Whichever way one is voting, I think that we can all be thankful together that this election is about to be over.  Polls suggest that, by however thin a margin, in another week Mitt Romney will need to begin considering whether he intends to go for the full William Jennings Bryan.  Another interim period will begin in which we may ask what effect the election had for Mormonism, before we start asking, again, what effect the next one might have.  I think that this election’s effects mean that the question will be less interesting next time.  Three things come to mind for me so far:

1)       Obviously, Mitt Romney’s candidacy has created a greater base of general knowledge about Mormonism among the public.  In 2004, I found myself correcting a group of MBA students who thought that all Mormons practiced polygamy; this seems unlikely to happen today.  A lexis search for “Joseph Smith” and “1890” – terms that suggest an article recounting basic facts about Mormonism – returns about as many stories since January (182) as it does in all of the 1990s (217).

2)      No more “Model [Religious] Minority.”  The public has learned that Mormons are not, actually, always nice.  From the infamous “47%” business, to Romney’s attitude toward the President during the debates, to his diss of the London organizers of the Olympics, you might read him as either tough as nails and brutally honest or as insolent and duplicitous, but either way it seems hard to fit all of those things into a pre-Romney stereotype of the polite missionary.  Confronting one of the early complaints about his candidacy, Romney (if often accidentally) appeared more human as the campaign dragged on, and, to the extent that he will represent Mormonism for much of the public for years to come, I think this has the entirely benign effect of humanizing a faith that has been stereotyped as super-humanly polite.

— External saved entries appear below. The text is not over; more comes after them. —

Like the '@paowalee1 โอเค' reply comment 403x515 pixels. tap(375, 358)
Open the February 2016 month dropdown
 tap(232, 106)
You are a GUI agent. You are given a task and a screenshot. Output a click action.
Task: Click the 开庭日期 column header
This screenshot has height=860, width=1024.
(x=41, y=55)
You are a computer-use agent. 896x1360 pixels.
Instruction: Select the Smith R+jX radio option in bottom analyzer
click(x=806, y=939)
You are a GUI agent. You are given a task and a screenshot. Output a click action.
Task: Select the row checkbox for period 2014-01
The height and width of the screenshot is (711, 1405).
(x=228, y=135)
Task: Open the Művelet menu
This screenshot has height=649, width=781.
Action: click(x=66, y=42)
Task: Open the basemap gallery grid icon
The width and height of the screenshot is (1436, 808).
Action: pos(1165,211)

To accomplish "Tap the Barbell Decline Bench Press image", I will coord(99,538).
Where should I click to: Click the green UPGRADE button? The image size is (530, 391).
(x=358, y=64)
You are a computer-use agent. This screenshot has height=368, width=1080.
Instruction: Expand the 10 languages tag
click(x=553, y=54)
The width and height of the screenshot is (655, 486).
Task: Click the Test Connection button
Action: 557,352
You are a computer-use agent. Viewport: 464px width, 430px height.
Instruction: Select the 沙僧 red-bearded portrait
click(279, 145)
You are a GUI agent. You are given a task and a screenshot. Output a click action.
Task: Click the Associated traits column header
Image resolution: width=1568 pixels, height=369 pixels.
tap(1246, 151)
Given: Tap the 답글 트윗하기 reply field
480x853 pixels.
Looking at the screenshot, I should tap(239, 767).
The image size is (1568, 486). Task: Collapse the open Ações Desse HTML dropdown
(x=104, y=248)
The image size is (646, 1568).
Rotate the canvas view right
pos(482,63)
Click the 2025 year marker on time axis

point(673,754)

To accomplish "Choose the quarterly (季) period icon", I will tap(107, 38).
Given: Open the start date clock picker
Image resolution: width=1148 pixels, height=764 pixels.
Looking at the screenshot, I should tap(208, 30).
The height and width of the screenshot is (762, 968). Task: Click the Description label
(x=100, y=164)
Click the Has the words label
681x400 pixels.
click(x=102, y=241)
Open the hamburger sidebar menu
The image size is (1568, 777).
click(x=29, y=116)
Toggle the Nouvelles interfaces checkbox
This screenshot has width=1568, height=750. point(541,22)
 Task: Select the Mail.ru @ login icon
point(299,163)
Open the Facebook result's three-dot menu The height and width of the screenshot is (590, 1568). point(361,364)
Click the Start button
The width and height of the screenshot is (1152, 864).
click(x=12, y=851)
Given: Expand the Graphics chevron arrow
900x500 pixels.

3)      No more “cult”?  On October 11th, Mitt Romney went to the mountaintop to be blessed by Billy Graham himself.  Many have speculated that this had more to do with Graham’s son Franklin than with the elder Graham – Billy Graham hasn’t been so overtly involved in politics since the seventies – but either way the event had significance for both Mormonism and conservative evangelicalism.  After the event pundits noticed that, not that long ago, the Grahams believed that Mormonism was a cult; such references were quickly scrubbed but the Grahams’ organization has stopped short of accepting Mormons as Christians.  The blessing of Romney’s candidacy, then, is the latest sign that hot-button social issues and distaste for a President they believe to be, variously, a fake Christian or a real Muslim has overcome theological niceties and forced many conservative evangelicals to back a person they believe to be a non-Christian to lead their Christian nation.  The footwork is tricky, but Franklin Graham wants to lead the dance.  It requires acknowledging that “we do not have a state religion” and that “our Constitution provides for the freedom to worship without interference of government” while also maintaining that a commander-in-chief must “ensure God’s moral law will not be violated.”  It requires the simultaneous emphasis on and abstraction of faith that Romney himself has promoted.  “While there are major differences in the theology of evangelical Christians and that of Mormons, as well as those who practice the Catholic faith or the Jewish faith, we do share common values that are biblically based,” Graham writes, which to me echoes Romney’s appeal to the “nation’s symphony of faith” and generic Judeo-Christian values in his religion speech during the 2008 campaign.

Political acceptance of this abstraction suggests that in future elections evangelical support for Mormons or any other appropriately conservative candidates may be a non-issue. This abstraction seems like a thing that ought to be difficult for those committed to a very specific, heart-felt experience of grace as the only path to the only true religion, but I am hardly one to judge.  The Grahams are of course right – Mormonism is not a cult – but it also seems pretty plain that the decision to abandon this false belief arises out of political expediency that may be, at best, explained as service to a number of other false beliefs, such as that President Obama might “create a new nation without God or perhaps under many gods.”  The act of acceptance is to be applauded, but its circumstances make it look an awful lot like a mogul on the slippery slope to the secular society in which people like me would be perfectly happy.  That, then, may be the most surprising consequence of Mitt Romney’s campaign: by forcing those most devoted to religion’s place in politics to make a decision between “values” and “faith,” he may succeed in making the religious element matter a bit less for everyone.